======== Materials provided

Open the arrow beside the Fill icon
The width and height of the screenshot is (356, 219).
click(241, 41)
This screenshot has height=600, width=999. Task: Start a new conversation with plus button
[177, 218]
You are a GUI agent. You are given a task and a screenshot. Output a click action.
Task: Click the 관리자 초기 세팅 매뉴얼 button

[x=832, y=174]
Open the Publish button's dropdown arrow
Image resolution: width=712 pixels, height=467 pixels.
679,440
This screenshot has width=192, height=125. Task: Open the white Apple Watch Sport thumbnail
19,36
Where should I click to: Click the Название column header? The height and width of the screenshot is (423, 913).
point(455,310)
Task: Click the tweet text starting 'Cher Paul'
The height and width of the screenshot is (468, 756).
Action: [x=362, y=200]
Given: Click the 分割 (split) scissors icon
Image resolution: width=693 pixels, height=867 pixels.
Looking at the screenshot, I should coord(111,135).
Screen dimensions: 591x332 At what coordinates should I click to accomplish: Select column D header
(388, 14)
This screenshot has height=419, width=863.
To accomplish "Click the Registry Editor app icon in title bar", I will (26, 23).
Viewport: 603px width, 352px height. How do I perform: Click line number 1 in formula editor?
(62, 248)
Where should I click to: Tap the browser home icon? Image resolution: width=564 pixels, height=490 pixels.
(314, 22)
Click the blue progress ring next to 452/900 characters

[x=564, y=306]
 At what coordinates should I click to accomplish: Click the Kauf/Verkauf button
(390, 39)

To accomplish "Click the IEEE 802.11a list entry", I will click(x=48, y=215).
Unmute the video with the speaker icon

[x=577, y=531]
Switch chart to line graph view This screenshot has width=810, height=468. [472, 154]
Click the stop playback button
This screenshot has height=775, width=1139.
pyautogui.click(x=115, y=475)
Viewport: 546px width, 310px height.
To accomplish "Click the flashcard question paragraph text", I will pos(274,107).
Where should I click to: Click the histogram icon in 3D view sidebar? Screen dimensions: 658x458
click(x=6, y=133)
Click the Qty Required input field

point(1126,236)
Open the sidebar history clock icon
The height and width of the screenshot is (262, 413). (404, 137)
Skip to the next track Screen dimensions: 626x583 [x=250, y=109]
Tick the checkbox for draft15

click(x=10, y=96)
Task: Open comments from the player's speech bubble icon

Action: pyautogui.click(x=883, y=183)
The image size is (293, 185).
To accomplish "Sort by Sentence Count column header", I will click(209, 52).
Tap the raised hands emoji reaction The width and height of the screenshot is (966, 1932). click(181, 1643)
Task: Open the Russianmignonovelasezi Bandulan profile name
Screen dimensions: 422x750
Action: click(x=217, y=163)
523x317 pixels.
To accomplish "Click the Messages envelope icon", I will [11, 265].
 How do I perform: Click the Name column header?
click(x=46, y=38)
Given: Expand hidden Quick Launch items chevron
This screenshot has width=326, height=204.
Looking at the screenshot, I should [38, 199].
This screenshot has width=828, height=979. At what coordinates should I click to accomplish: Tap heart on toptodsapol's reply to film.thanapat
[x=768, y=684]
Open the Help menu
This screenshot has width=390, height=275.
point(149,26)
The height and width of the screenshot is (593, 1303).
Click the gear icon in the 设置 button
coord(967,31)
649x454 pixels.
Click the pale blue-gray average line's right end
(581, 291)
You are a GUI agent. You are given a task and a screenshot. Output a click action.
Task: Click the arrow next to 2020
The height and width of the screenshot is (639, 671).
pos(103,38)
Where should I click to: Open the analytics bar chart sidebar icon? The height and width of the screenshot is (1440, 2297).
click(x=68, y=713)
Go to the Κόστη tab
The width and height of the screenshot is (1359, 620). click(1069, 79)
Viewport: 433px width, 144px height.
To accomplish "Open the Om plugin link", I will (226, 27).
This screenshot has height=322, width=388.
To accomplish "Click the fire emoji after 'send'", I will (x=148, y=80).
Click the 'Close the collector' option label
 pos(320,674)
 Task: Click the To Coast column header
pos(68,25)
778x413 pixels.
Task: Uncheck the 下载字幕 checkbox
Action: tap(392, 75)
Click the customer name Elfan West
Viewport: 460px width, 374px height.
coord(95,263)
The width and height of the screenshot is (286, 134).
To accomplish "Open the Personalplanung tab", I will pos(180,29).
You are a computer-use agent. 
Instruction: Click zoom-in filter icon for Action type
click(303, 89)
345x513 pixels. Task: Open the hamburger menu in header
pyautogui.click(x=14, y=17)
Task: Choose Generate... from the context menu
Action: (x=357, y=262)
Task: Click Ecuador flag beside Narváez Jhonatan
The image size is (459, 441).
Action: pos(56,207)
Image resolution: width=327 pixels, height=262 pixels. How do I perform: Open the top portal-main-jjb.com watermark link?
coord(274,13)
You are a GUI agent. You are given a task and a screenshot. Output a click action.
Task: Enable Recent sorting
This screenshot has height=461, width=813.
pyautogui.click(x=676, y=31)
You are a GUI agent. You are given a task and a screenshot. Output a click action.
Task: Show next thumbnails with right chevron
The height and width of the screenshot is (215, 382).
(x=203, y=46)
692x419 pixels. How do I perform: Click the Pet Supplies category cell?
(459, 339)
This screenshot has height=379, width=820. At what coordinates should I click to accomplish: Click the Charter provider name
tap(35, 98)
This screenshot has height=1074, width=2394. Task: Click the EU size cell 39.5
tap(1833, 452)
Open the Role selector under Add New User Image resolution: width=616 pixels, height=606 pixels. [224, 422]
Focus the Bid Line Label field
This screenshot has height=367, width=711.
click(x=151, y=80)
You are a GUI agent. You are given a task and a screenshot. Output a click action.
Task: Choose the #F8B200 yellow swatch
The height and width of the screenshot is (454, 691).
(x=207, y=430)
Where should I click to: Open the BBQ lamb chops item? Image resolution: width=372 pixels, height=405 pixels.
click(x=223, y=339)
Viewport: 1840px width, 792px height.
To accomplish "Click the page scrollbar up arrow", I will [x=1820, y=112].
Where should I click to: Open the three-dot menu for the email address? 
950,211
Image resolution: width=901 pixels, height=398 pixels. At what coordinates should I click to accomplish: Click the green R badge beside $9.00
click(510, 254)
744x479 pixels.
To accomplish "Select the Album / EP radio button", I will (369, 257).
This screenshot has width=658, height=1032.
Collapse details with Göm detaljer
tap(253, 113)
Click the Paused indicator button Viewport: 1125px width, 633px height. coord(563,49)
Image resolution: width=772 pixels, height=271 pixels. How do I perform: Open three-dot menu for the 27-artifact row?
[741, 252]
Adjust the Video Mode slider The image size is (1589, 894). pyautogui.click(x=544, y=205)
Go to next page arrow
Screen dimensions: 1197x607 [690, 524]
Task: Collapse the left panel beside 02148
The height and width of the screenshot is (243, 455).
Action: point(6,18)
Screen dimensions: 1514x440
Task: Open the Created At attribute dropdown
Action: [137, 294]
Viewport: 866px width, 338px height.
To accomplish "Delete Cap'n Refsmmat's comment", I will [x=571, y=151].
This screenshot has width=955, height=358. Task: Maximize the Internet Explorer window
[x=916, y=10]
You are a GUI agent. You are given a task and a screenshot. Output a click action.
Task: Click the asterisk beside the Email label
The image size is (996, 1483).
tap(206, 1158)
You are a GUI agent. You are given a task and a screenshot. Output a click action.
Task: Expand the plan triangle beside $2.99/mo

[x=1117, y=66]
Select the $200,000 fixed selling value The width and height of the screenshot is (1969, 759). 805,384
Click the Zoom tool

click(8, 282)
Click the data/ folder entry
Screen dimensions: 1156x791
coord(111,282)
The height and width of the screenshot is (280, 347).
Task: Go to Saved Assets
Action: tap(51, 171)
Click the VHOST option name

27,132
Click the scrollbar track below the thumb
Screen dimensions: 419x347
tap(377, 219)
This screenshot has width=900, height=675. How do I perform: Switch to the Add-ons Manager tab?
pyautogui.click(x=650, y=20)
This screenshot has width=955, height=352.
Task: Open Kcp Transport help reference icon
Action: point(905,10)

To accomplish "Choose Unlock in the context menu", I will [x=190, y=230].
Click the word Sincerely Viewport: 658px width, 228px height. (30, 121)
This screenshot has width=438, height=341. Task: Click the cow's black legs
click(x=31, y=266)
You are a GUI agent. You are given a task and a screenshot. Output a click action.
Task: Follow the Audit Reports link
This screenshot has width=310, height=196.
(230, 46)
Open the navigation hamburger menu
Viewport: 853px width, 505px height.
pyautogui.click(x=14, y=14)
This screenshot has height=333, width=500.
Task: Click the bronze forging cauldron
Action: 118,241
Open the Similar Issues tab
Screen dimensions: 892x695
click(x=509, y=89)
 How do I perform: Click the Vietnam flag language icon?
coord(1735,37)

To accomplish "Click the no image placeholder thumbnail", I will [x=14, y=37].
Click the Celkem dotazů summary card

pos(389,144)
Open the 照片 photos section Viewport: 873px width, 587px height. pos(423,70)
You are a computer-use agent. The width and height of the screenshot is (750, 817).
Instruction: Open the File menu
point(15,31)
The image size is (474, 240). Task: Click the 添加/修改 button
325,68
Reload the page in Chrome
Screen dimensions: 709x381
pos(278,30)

================

§ What the exercise asks:
Transcribe exactly, and only, the lines that extend from the one containing "Instruction: Open the File menu" to the end of the records above, inclusive of both.

§ Exercise answer:
Instruction: Open the File menu
point(15,31)
The image size is (474, 240). Task: Click the 添加/修改 button
325,68
Reload the page in Chrome
Screen dimensions: 709x381
pos(278,30)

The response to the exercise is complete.